All pastors and seminary students will benefit from regular reading of Wesley’s sermons for their own edification and formation. They provide a helpful guide for the Christian life and will improve your own preaching, helping it to have greater depth and nourishment to those God sends you to serve.
Given the focus of the call for this essay on formation, I believe it is essential to include a resource that focuses on the history and practice of small group formation in the Wesleyan tradition. Small groups like the class and band meetings were essential for decades in both British and US Methodism, across a large variety of denominations. The class meeting, in particular, was required for membership in British Methodism and for the first three-quarters of a century in the Methodist Episcopal Church. The band meeting was the group where people who had come to faith in Jesus pressed in with one another to grow in holiness.
In The Band Meeting, Kisker and I outline the history of the band meeting in early Methodism. The book also outlines the theological rationale for small groups, focused specifically on confession of sin for the pursuit of growth in holiness (see Jas 5:16). We argue that the Wesleyan understanding of communal formation is essential for authentic and vital Methodism or Wesleyanism.

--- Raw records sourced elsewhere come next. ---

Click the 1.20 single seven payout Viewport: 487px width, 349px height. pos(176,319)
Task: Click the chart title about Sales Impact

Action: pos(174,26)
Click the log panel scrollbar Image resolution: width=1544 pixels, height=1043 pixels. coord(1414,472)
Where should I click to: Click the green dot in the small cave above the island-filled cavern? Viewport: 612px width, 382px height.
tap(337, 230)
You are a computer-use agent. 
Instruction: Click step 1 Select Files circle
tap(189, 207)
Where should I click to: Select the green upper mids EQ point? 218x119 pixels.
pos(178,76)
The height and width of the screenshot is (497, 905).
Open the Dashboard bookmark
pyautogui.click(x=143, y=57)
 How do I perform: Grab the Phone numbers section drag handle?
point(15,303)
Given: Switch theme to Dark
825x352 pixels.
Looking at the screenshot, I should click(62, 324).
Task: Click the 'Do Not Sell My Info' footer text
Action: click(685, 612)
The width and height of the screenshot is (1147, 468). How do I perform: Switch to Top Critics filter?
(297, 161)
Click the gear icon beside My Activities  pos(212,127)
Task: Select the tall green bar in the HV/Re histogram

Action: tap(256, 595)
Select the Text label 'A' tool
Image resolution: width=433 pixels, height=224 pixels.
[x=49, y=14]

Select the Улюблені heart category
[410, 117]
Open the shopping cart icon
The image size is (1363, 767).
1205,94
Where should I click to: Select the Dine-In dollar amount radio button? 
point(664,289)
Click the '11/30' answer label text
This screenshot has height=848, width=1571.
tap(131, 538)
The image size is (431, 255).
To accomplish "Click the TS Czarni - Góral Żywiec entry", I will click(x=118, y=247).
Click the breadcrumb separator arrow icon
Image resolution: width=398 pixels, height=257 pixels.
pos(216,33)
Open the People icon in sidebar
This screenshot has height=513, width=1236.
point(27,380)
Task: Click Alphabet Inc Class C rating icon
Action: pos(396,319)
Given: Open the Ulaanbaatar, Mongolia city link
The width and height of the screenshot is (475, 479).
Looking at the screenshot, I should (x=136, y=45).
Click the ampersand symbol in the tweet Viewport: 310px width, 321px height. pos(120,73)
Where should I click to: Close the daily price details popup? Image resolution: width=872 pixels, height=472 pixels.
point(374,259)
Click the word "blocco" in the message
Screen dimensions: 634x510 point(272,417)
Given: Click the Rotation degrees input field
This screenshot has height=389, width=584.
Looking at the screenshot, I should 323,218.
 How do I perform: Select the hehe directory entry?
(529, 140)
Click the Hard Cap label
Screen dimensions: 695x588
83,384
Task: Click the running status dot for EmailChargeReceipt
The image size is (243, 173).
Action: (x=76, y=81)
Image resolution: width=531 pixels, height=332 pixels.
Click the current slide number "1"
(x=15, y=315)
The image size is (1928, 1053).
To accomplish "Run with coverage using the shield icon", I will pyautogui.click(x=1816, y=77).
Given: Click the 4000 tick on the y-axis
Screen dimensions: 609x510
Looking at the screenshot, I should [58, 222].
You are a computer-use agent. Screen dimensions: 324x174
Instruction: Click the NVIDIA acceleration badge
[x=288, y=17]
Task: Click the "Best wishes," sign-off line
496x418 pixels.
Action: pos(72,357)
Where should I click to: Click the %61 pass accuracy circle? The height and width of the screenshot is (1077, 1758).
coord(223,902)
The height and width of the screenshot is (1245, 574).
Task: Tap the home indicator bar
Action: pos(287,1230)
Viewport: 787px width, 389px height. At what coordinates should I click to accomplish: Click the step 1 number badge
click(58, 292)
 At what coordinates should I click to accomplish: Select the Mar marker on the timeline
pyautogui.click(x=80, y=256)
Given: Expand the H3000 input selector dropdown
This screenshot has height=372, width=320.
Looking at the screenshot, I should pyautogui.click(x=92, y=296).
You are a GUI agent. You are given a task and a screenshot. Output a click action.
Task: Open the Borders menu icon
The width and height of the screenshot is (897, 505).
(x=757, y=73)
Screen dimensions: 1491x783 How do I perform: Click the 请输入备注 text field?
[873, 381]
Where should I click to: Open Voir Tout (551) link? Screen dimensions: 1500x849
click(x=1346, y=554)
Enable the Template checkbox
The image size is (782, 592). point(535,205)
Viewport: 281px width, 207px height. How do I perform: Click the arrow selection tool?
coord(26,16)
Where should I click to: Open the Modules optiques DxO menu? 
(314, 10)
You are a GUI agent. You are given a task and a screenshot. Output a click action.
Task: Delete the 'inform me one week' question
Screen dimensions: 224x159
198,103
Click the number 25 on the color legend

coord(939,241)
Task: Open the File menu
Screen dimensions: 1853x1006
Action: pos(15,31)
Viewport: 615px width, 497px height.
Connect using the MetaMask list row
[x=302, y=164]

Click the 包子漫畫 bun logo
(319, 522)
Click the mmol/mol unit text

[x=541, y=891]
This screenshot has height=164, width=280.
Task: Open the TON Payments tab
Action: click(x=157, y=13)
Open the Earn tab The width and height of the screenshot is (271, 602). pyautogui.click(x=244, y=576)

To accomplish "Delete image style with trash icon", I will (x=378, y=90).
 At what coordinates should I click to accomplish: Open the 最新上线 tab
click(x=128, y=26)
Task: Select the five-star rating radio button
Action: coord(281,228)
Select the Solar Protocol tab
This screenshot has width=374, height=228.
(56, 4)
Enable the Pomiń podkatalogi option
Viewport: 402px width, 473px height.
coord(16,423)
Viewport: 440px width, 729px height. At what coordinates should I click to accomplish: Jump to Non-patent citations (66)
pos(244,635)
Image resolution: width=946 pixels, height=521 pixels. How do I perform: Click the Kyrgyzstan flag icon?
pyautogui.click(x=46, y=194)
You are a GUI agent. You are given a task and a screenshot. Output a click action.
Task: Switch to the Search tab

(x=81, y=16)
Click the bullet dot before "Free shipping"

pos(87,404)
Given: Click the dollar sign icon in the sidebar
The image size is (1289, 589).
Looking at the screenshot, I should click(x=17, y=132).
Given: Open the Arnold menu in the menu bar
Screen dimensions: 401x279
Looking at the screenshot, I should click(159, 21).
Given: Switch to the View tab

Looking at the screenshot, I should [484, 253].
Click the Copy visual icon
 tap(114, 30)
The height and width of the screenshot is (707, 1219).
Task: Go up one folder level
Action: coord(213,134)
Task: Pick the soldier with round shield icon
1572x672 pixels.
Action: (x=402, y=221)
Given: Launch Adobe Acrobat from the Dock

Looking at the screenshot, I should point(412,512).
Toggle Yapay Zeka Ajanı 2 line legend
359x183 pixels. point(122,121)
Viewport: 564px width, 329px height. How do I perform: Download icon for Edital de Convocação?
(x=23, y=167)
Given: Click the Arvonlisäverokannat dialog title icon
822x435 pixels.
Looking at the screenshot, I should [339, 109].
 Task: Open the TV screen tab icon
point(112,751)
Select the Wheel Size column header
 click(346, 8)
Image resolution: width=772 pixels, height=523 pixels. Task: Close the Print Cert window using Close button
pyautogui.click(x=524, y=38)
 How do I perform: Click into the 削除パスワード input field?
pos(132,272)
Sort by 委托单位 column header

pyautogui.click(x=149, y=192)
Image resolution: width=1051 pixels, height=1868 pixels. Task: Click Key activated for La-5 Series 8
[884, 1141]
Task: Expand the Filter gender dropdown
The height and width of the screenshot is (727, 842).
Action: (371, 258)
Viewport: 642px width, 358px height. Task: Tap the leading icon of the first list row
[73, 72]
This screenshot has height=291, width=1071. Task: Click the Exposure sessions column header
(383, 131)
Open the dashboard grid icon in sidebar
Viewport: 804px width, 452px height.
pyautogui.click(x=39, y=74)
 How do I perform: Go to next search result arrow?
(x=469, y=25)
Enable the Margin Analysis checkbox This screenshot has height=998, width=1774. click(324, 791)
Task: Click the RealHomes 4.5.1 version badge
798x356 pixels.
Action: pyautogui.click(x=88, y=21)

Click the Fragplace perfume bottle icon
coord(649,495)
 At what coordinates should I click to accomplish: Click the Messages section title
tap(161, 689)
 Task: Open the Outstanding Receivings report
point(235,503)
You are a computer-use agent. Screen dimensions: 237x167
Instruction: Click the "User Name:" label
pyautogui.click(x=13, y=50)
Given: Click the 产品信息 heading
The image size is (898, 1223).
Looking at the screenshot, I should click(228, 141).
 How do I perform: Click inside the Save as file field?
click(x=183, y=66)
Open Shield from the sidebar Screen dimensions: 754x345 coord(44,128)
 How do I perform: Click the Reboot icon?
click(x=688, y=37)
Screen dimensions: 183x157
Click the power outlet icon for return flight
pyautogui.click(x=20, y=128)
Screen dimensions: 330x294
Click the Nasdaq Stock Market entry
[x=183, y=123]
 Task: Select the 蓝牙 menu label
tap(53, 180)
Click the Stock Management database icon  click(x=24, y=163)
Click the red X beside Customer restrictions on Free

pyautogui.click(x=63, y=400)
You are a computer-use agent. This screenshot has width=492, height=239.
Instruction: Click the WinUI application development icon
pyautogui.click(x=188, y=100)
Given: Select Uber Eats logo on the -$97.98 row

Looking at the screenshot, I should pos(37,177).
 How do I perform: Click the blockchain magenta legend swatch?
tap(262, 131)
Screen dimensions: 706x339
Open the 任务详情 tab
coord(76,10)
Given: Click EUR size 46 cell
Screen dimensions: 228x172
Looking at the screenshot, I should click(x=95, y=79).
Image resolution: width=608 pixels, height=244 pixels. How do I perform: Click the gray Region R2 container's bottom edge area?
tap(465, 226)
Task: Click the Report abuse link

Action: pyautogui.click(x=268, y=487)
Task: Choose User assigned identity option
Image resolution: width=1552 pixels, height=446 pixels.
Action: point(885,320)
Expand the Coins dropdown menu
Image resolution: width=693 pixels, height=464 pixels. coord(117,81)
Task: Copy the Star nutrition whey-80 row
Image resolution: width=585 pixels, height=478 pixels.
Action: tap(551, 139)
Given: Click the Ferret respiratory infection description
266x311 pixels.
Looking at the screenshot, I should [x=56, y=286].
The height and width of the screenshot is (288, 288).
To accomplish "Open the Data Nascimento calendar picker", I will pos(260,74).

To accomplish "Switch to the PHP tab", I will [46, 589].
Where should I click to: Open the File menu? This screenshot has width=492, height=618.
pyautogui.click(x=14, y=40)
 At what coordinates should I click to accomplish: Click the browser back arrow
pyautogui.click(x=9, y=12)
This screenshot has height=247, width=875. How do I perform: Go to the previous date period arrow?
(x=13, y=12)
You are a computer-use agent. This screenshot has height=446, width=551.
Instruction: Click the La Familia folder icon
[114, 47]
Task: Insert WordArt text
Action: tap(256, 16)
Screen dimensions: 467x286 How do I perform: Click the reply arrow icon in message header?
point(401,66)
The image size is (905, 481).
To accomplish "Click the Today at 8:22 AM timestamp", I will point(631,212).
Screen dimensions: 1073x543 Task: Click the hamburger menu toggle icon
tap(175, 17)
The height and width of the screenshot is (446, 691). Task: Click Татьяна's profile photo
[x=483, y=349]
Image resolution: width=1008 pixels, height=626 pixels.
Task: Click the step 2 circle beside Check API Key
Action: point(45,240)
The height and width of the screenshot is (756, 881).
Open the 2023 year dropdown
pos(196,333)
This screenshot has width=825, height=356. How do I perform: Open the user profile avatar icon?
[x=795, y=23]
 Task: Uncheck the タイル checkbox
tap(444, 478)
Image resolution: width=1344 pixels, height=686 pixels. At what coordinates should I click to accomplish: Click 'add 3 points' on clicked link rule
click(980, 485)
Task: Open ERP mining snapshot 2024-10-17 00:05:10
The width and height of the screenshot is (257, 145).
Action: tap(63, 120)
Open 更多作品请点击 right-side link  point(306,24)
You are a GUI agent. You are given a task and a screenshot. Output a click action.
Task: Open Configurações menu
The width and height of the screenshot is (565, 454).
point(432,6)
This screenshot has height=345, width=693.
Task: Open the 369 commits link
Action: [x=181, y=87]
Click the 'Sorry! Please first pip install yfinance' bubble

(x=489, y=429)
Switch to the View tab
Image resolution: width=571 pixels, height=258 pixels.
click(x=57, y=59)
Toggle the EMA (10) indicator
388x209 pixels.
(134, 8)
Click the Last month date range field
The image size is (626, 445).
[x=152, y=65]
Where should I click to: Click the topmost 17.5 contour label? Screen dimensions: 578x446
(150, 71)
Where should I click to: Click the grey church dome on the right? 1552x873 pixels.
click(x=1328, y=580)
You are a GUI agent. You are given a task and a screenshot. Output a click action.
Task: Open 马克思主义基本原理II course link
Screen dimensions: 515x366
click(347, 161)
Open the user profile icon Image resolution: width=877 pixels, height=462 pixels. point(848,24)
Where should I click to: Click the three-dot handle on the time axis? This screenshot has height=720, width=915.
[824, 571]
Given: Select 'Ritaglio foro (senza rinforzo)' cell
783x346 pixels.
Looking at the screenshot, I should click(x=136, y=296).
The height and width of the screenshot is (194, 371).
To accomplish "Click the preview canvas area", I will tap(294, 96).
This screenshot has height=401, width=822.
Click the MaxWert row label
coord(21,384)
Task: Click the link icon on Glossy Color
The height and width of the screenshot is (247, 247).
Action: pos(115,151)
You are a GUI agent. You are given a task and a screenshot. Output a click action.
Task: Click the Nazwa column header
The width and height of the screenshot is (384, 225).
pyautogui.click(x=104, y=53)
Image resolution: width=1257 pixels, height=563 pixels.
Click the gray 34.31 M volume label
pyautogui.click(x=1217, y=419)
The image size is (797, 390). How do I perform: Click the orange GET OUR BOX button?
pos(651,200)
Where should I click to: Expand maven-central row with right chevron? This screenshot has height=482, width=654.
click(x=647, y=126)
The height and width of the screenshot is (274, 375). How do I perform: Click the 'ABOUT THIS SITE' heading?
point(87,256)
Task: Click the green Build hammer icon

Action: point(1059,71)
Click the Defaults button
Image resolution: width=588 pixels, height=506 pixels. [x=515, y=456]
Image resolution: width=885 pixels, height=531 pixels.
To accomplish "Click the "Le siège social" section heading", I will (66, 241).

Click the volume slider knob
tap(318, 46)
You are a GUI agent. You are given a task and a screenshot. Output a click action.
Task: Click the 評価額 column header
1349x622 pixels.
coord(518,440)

While this book is written by two academics, it is distinctive in that it also aims to provide a roadmap to reclaiming this practice in contemporary Wesleyan/Methodist churches. The final three chapters are explicitly practical, focusing on “How to Start a Band Meeting” (ch. 6), “The Keys to a Thriving Band Meeting” (ch. 7), and “A Life-Changing Experience” (ch. 8). This book has three key goals. First, it introduces the reader to the concept of the band meeting in early Methodism. Second, the book seeks to demonstrate the value of bands and their importance for Christian living. Third, this book seeks to provide guidance on starting these groups in contemporary Christian communities.
I am convinced that small groups like the class and band meetings will be at the center of the renewal of Methodism. Therefore, I believe it is essential for seminarians and pastors not only to understand this history, but to begin putting it into practice in their own lives. It has certainly been essential to my own formation.
One of my favorite pieces of Methodist history to teach relates to the early Methodist circuit riding preachers. These preachers gave their lives fully to proclaim the good news of Jesus Christ, traveling constantly as far and wide as they could in order to bring as many people as they could to saving faith in Jesus. Circuit-riding preachers showed an uncompromising commitment to the gospel that is in many ways a model and example from which contemporary Wesleyans would benefit.
And yet, as much attention as historians of Methodism have given to circuit-riding preachers in early American Methodism, one aspect of their ministry has been overlooked, underappreciated, or perhaps even suppressed due to the frequent anti-supernatural preconceptions historians bring to their study of Methodism. In The Supernatural and the Circuit Riders, Xhemajli works to correct this deficiency in Methodist Studies.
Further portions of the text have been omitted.